[Предоставленный текст]
▽

На земле весь род людской...
Чтит один кумир священный...
Этот идол золотой...

Голоса:

Покупаем примуса.
Точим ножницы, ножи.
Паяем самовары.

«Вечерняя Москва» — газета.

Адский концерт. Вот он несколько стихает. Гармоника играет веселую польку». (III, 78).

Позднее к «страшной табакерке» присоединяется музыка, доносящаяся из сада «Аквариум». Не случайно пьеса открывается куплетами Мефистофеля. Это своеобразный эпиграф к «Зойкиной квартире». Почти все ее персонажи чтят «идол золотой» и пляшут в круге бесконечности вокруг золотого идола. Да в сущности роковой вечер в «Зойкиной квартире» почти буквально реализует слова куплетов Мефистофеля «Сатана там правит бал», хотя среди действующих лиц нет дьявола, а только мелкие бесы. Превращаются в действие слова:

И людская кровь рекой

По клинку течет булата.

«Херувим ударяет Гуся под лопатку финским ножом. Прячет червонцы, срывает с Гуся часы с цепочкой, кольца с пальцев» (III, 143)3. Сходно с ремаркой, открывающей первое действие «Зойкиной квартиры» строится начало пятого сна в «Беге». Но функция этого звукового и зрительного «пейзажа» иная. В «Зойкиной квартире» звуки страшной музыкальной табакерки образуют реальный фон, на котором развивается действие. В «Беге» противопоставлены беглецы из революционной России и чуждый им Константинополь. «Слышна странная симфония», в которой контрапунктически сочетаются «турецкие напевы» и «русская шарманочная «Разлука», «стоны уличных торговцев, гудение трамваев. И вдруг загорается Константинополь в предвечернем солнце (опять закат! — А.Г.). Виден господствующий минарет, кровли домов. Стоит необыкновенного вида сооружение вроде карусели, над которым красуется крупная надпись на французском и русском языках «Стой! Сенсация в Константинополе. Тараканьи бега. Русская азартная игра с дозволения полиции» (III, 250). Выше сооружения и сзади живет в зное своей жизнью узкий переулок. Слышны звоночки продавцов лимонада. Где-то отчаянно вопит мальчик: «Пресс ду суар». (III, 250). Контраст двух миров углубляется по мере развития действия. Но он уже отчетливо намечен в «странной симфонии» и в зрительном образе минарета и карусели. В шестом сне: «Солнце садится за балюстраду минарета. Первые предвечерние тени. Тихо (III, 256)... «Где-то шарманка заиграла «Разлуку» (III, 259). «Вечерние тени гуще. С минарета полился сладкий голос муэдзина «Ла Иллах» (III, 263). «Голос муэдзина летит с минарета. Тени. Кое-где загораются уже огоньки. В небе бледноватый золотой рог» (III, 263). (Выделено мной — А.Г.).

△

[Исходные данные]

▽

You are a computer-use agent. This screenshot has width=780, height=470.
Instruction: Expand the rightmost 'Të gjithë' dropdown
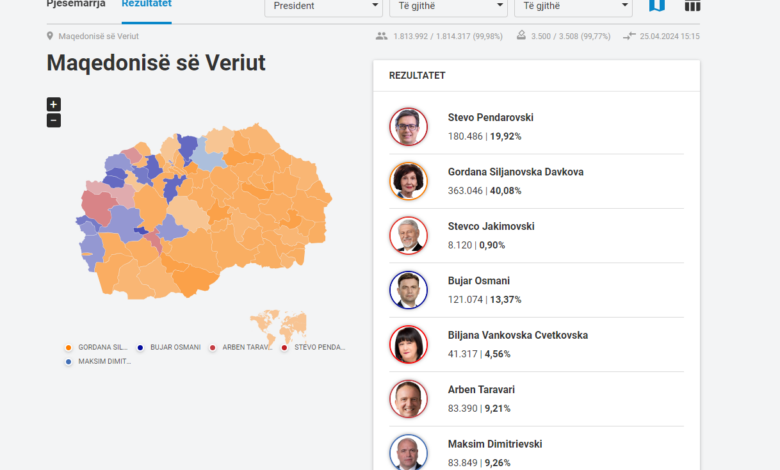(x=572, y=6)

△

Продолжи текст о звуковом и зрительном фоне в пьесах «Зойкина квартира» и «Бег», начиная сразу после его последнего предложения.

Последняя ремарка очень существенна. Даже серп месяца воспринимается беглецами в небе Константинополя иначе чем в России. Здесь это символ мусульманского мира. А Золотой рог — и название бухты в Босфорском проливе, морские ворота Константинополя. В пьесах и романах Булгакова обычно светит месяц и только Берлиоз, погибая, видит развалившуюся на части луну.

В последнем сне «Бега» снова возникает зрительный и звуковой контраст двух миров: «скозь стеклянную дверь комнаты Хлудова видно, как в час заката «догорают константинопольский минарет, лавры и верх <...> карусели (III, 273), а в финале картины, когда определяется судьба героев, решающих возвратиться на родину, ударило на вертушке семь часов и хор с гармониками запел: «Жили двенадцать разбойников и Кудеяр атаман». Чарнота распахивает дверь балкона. Слышно, как хор поет: «Много разбойники пролили крови честных христиан» (III, 278) «Хор поет: «Господу Богу помолимся, древнюю быль возвестим»» (III, 278).

В этой, известной зрителям редакции, налицо прямая связь между решением Хлудова искупить свою вину, представ перед судом революционной России и легендой о раскаявшемся разбойнике Кудеяре. Но Булгаков отвергал лежащие на поверхности решения. Думается, более отвечающим его воле является другой финал, по которому Хлудов кончает жизнь самоубийством, расстреляв перед смертью карусель и прервав пение хора. При таком завершении Хлудов и Кудеяр противопоставлены друг другу.

Булгаков страстно любил театр, бывший для него источником радостей и мук. Как и его герой Максудов, он был иссушен «любовью к Независимому театру» (выделено мной — А.Г.). Не потому ли так часто он показывал театр, находящийся во власти чуждых и враждебных ему сил?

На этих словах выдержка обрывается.